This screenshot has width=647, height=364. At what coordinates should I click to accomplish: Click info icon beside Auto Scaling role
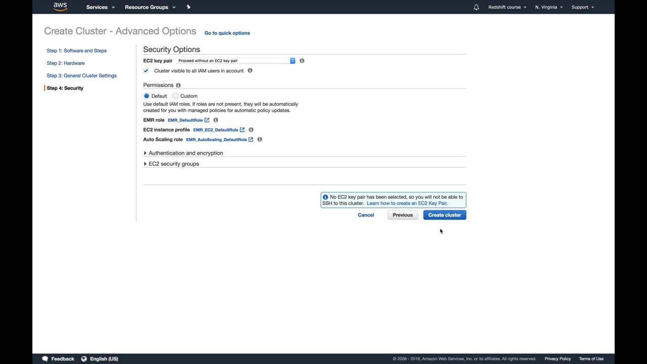click(259, 140)
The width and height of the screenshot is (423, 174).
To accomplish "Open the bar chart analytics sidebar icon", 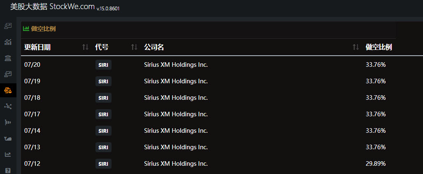I will [8, 42].
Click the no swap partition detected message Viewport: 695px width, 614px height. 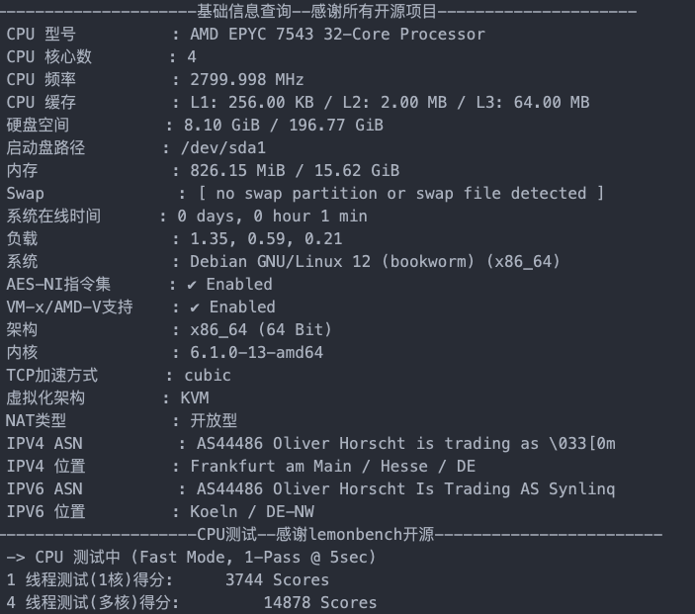pos(401,193)
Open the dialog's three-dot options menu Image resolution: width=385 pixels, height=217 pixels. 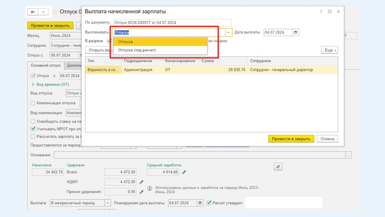[x=321, y=11]
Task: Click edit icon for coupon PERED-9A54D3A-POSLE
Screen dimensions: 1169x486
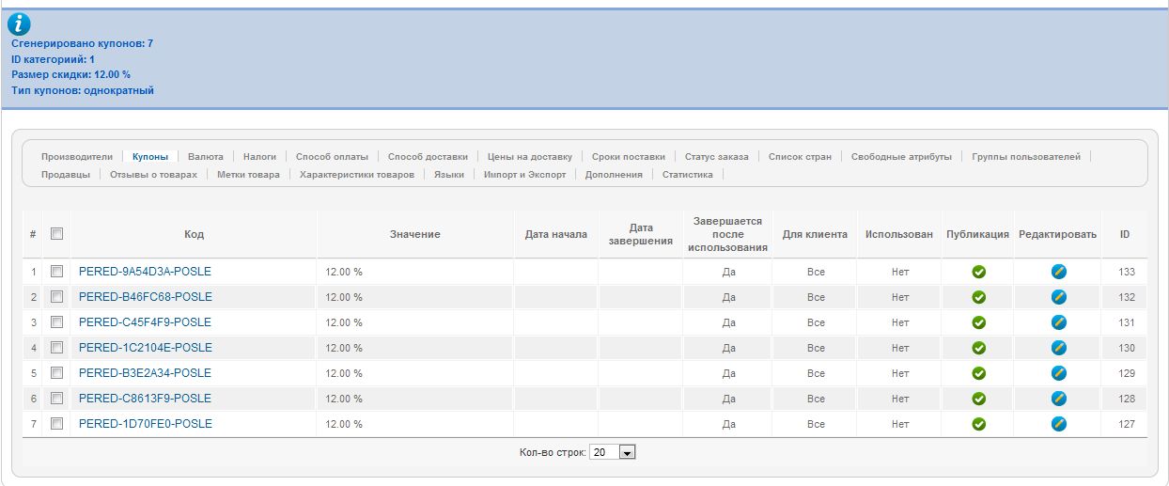Action: tap(1058, 272)
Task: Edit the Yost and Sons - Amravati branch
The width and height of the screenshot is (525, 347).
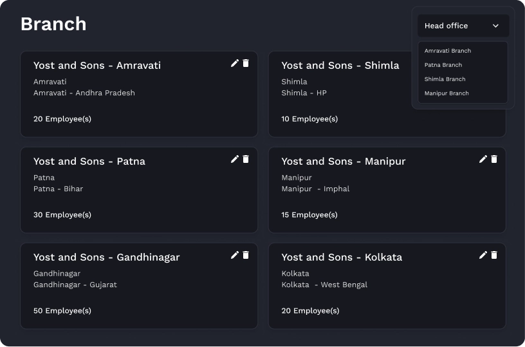Action: coord(235,63)
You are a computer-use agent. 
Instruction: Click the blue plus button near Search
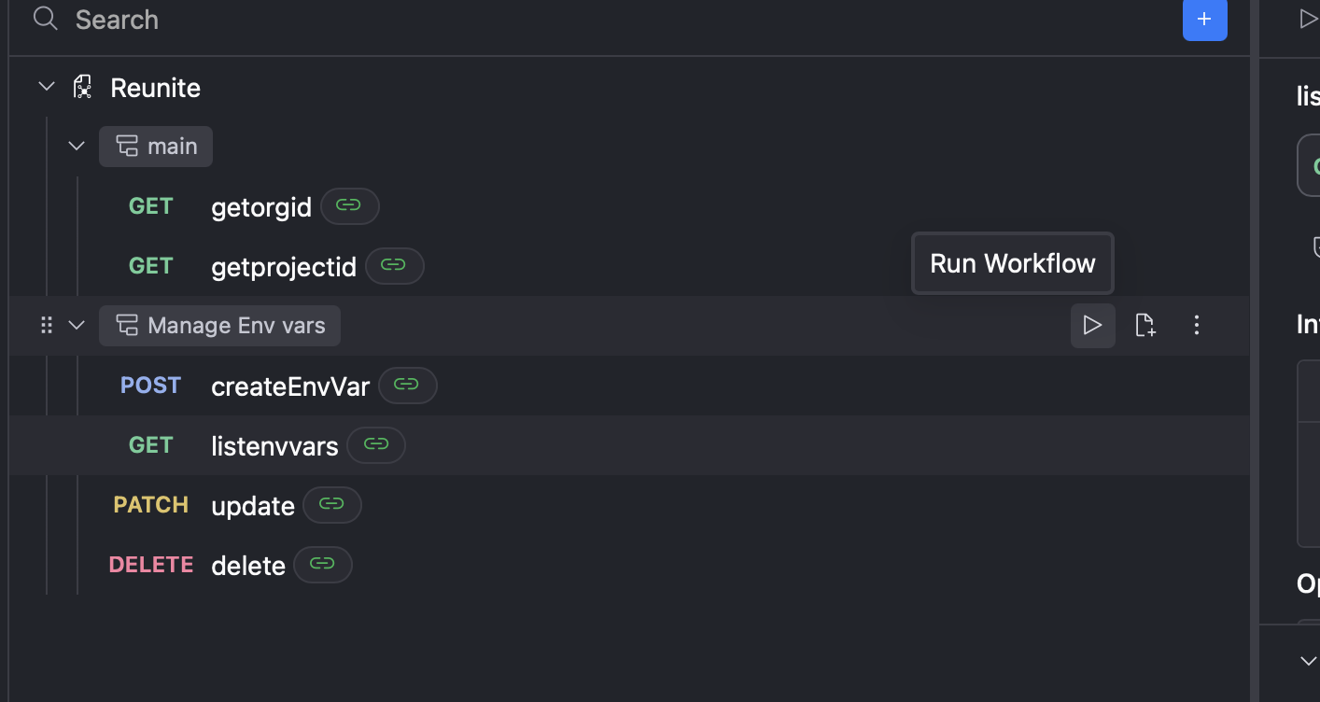(1204, 20)
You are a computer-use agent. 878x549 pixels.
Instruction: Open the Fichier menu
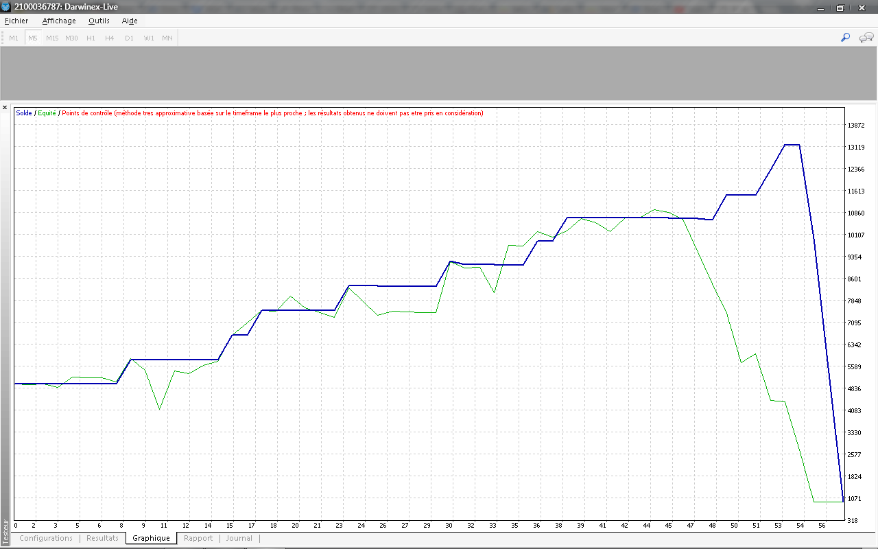pos(16,21)
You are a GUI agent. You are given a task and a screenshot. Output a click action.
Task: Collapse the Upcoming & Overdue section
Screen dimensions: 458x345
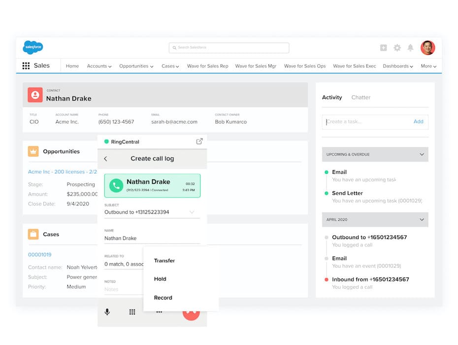pos(422,154)
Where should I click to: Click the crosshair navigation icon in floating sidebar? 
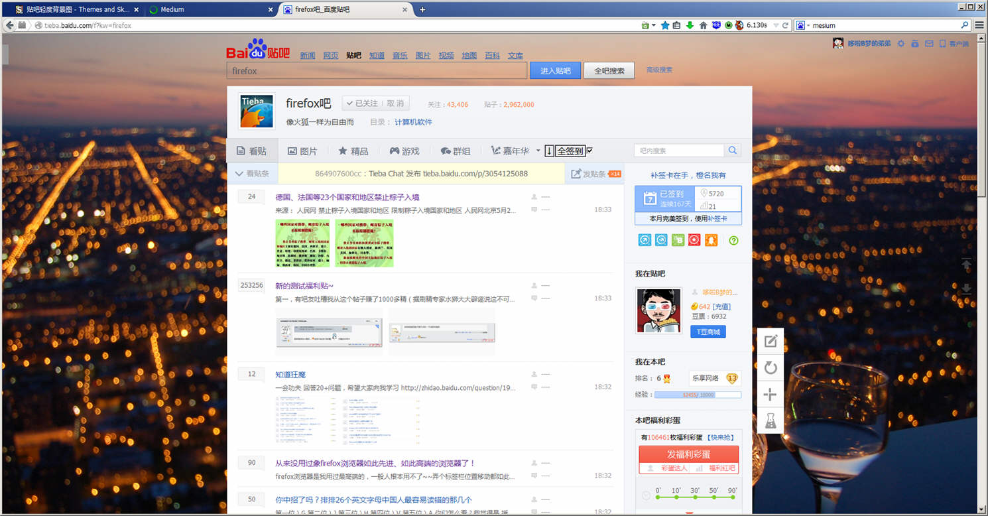coord(770,394)
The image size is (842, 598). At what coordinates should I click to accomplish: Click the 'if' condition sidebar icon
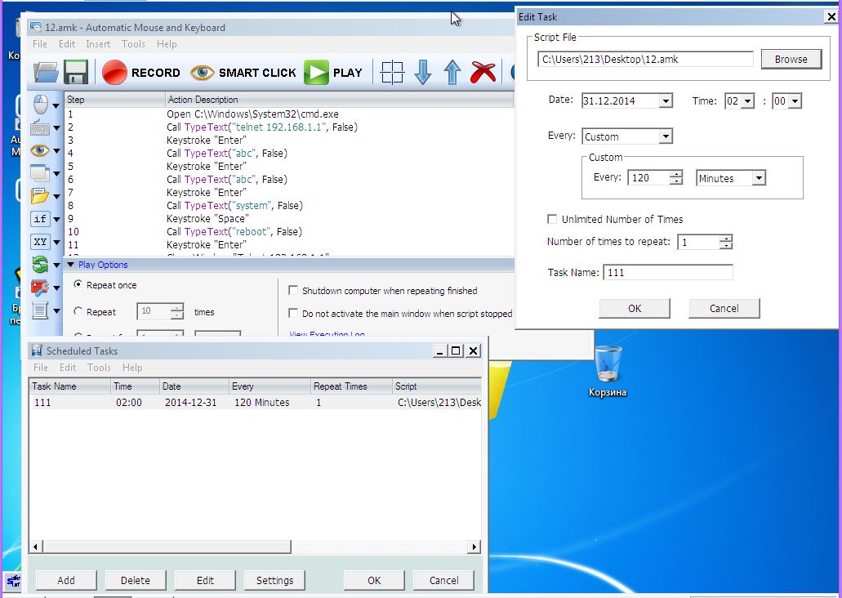40,219
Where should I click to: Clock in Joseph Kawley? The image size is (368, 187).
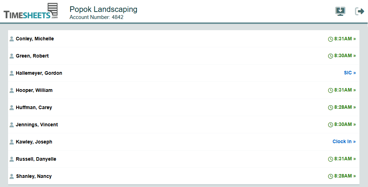344,142
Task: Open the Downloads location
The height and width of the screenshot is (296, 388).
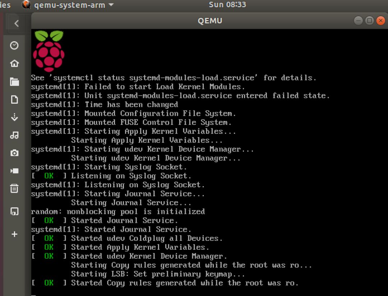Action: (x=14, y=117)
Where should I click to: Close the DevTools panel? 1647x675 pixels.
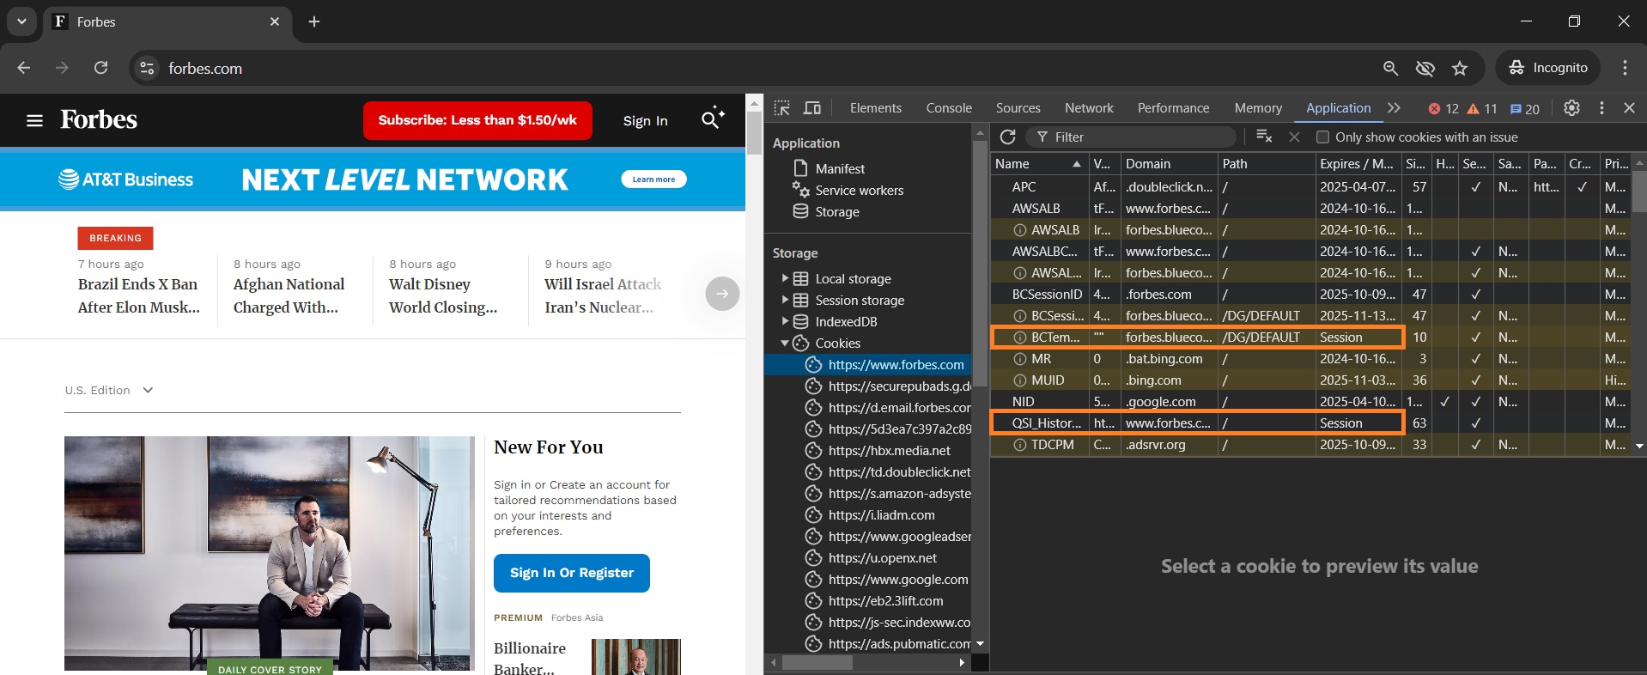pos(1629,108)
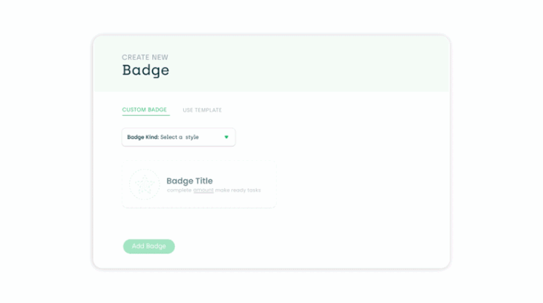
Task: Click the word 'complete' in badge description
Action: [x=179, y=190]
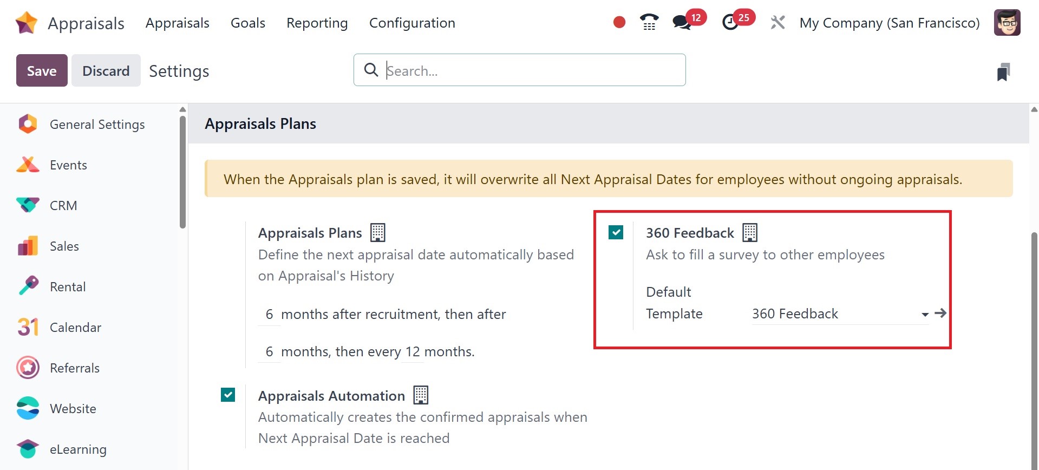
Task: Click the red recording indicator icon
Action: click(x=619, y=23)
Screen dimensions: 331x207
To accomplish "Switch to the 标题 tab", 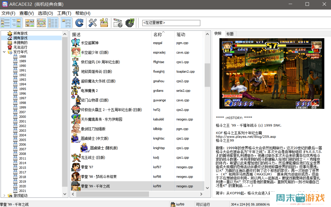I will 230,34.
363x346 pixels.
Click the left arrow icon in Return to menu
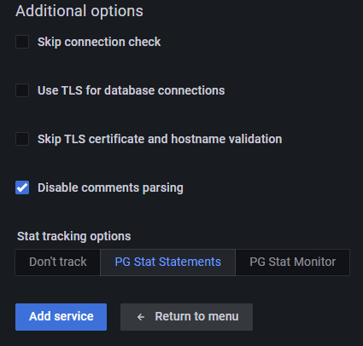[141, 317]
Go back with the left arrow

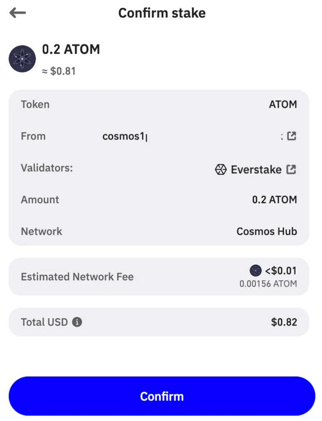[18, 13]
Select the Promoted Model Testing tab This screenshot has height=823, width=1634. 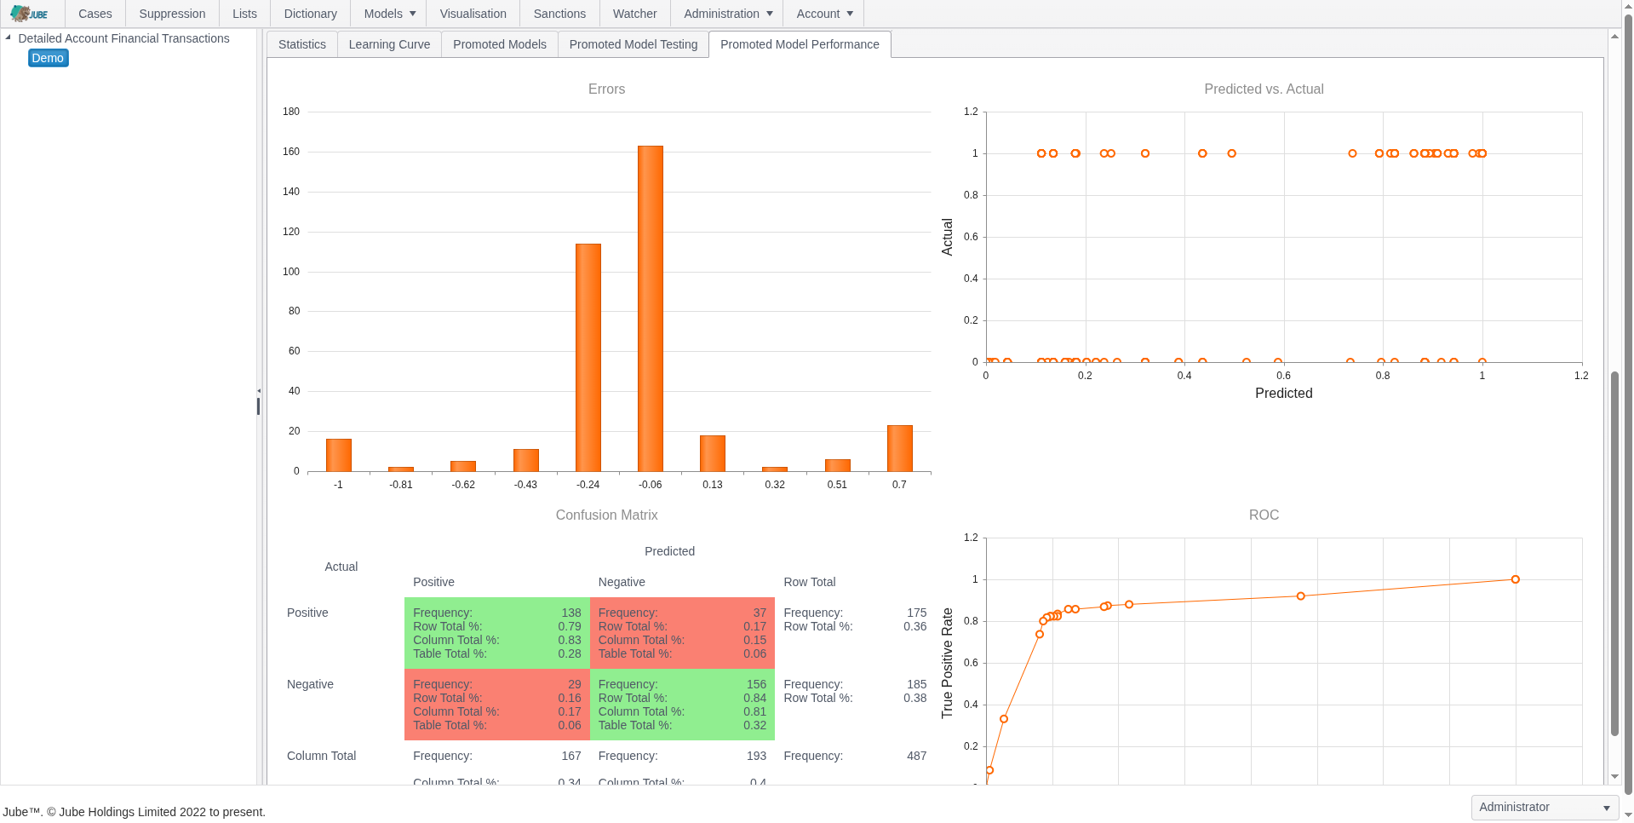point(633,44)
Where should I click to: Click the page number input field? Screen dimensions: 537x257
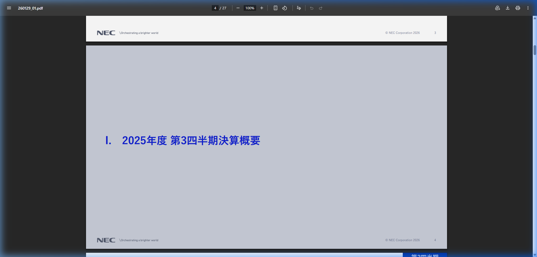pyautogui.click(x=215, y=8)
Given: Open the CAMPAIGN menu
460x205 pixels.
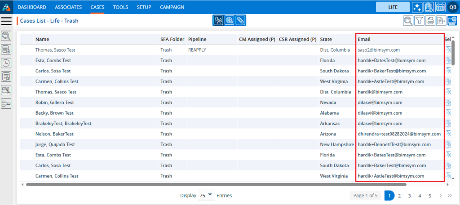Looking at the screenshot, I should click(172, 7).
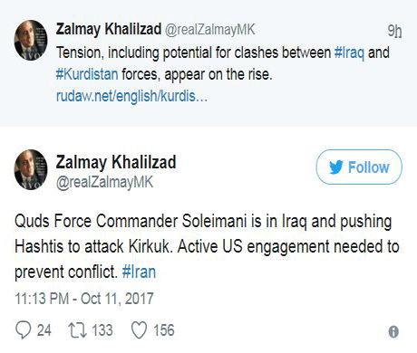Click Zalmay Khalilzad's avatar in top tweet
417x353 pixels.
tap(31, 40)
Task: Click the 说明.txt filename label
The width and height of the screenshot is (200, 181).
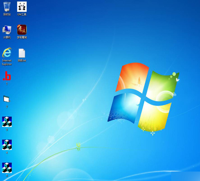Action: (22, 60)
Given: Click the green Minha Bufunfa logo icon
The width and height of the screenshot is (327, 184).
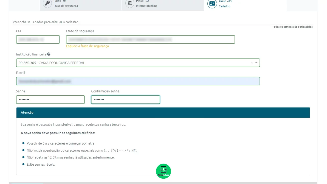Looking at the screenshot, I should (164, 171).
· · · ·
About this task:
Write out, exactly as they stand, the line with "Where should I click to: Click the page" and every line after it through the end of the entries above; omit the pictures.

Response area:
Where should I click to: Click the page number input field? Screen dimensions: 537x257
pyautogui.click(x=215, y=8)
Given: Open the CAMPAIGN menu
460x205 pixels.
Looking at the screenshot, I should click(172, 7).
Click Zalmay Khalilzad's avatar in top tweet
417x353 pixels.
tap(31, 40)
Task: Click the 说明.txt filename label
The width and height of the screenshot is (200, 181).
Action: (22, 60)
Given: Click the green Minha Bufunfa logo icon
The width and height of the screenshot is (327, 184).
Looking at the screenshot, I should (164, 171).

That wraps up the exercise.